* [Problem description]: Find the line in the material below that contains "Given: Choose the", then give it again, with all later lines, exactly as shown.

* [Source records]:
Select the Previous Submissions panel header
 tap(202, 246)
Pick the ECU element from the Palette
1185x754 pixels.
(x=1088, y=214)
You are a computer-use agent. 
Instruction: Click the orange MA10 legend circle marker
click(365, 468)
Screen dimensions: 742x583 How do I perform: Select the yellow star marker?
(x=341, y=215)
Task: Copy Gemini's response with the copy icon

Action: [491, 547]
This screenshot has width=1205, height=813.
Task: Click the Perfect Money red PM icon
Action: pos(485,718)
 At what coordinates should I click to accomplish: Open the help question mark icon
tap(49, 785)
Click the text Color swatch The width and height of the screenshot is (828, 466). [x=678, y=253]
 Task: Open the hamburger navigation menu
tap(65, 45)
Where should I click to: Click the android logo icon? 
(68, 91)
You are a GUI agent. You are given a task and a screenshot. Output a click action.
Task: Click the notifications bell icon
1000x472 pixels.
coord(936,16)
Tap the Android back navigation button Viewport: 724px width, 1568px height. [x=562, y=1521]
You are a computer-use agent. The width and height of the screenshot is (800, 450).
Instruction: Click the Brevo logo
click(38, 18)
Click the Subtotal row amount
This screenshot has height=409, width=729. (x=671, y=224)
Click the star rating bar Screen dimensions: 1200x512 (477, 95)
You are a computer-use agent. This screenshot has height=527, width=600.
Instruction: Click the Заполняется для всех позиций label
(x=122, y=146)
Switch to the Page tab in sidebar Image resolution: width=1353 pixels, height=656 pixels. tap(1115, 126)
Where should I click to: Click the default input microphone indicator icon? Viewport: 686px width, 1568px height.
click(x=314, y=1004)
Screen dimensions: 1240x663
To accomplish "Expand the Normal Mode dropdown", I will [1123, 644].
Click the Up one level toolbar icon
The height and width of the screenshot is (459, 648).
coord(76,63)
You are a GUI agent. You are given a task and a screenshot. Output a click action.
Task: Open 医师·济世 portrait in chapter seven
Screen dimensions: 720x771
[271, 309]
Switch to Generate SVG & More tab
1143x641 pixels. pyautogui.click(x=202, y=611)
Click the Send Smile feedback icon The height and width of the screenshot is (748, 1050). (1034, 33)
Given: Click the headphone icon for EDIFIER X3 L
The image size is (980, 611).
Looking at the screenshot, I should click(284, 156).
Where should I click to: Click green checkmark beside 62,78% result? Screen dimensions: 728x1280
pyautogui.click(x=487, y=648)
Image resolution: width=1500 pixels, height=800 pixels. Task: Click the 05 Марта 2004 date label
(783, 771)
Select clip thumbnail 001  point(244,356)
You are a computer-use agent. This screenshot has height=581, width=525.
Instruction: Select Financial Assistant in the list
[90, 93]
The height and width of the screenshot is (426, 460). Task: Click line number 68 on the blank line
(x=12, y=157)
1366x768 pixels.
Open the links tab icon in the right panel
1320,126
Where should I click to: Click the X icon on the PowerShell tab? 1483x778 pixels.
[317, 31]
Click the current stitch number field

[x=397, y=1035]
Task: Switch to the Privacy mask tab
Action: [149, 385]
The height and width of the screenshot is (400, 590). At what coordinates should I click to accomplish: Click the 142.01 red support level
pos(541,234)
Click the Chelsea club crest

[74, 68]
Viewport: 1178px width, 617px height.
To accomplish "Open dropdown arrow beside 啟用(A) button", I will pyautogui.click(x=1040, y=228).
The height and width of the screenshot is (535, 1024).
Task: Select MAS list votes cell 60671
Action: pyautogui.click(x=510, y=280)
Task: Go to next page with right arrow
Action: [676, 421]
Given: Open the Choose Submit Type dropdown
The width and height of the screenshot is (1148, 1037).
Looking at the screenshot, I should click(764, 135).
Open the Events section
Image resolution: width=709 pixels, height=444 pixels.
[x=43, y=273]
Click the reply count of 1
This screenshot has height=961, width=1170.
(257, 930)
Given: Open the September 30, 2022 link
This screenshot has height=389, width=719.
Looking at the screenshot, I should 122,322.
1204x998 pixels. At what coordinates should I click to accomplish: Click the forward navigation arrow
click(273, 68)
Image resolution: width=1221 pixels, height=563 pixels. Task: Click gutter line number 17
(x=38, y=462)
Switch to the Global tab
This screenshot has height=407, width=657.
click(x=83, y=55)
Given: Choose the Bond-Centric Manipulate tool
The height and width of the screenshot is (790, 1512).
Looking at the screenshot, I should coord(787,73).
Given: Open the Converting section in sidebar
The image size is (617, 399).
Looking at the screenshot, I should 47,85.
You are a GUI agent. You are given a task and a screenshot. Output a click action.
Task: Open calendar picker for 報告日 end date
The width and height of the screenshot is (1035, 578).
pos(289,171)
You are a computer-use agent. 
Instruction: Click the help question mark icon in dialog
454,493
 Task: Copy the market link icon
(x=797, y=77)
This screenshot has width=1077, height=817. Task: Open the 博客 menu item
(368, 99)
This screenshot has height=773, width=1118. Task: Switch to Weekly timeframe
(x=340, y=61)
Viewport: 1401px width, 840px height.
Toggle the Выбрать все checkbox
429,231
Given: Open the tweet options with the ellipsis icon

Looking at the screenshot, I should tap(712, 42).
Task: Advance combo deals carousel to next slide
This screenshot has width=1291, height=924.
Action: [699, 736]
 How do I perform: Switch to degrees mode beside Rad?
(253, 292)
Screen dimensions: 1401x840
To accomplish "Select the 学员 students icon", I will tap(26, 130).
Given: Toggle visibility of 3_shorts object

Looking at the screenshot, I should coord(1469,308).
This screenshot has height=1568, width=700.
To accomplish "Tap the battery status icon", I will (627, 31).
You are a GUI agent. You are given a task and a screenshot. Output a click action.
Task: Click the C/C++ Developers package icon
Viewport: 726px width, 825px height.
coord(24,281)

* [Answer for this exercise]:
Given: Choose the Bond-Centric Manipulate tool
The height and width of the screenshot is (790, 1512).
Looking at the screenshot, I should coord(787,73).
Given: Open the Converting section in sidebar
The image size is (617, 399).
Looking at the screenshot, I should 47,85.
You are a GUI agent. You are given a task and a screenshot. Output a click action.
Task: Open calendar picker for 報告日 end date
The width and height of the screenshot is (1035, 578).
pos(289,171)
You are a computer-use agent. 
Instruction: Click the help question mark icon in dialog
454,493
 Task: Copy the market link icon
(x=797, y=77)
This screenshot has width=1077, height=817. Task: Open the 博客 menu item
(368, 99)
This screenshot has height=773, width=1118. Task: Switch to Weekly timeframe
(x=340, y=61)
Viewport: 1401px width, 840px height.
Toggle the Выбрать все checkbox
429,231
Given: Open the tweet options with the ellipsis icon

Looking at the screenshot, I should tap(712, 42).
Task: Advance combo deals carousel to next slide
This screenshot has width=1291, height=924.
Action: [699, 736]
 How do I perform: Switch to degrees mode beside Rad?
(253, 292)
Screen dimensions: 1401x840
To accomplish "Select the 学员 students icon", I will tap(26, 130).
Given: Toggle visibility of 3_shorts object

Looking at the screenshot, I should coord(1469,308).
This screenshot has height=1568, width=700.
To accomplish "Tap the battery status icon", I will (627, 31).
You are a GUI agent. You are given a task and a screenshot. Output a click action.
Task: Click the C/C++ Developers package icon
Viewport: 726px width, 825px height.
coord(24,281)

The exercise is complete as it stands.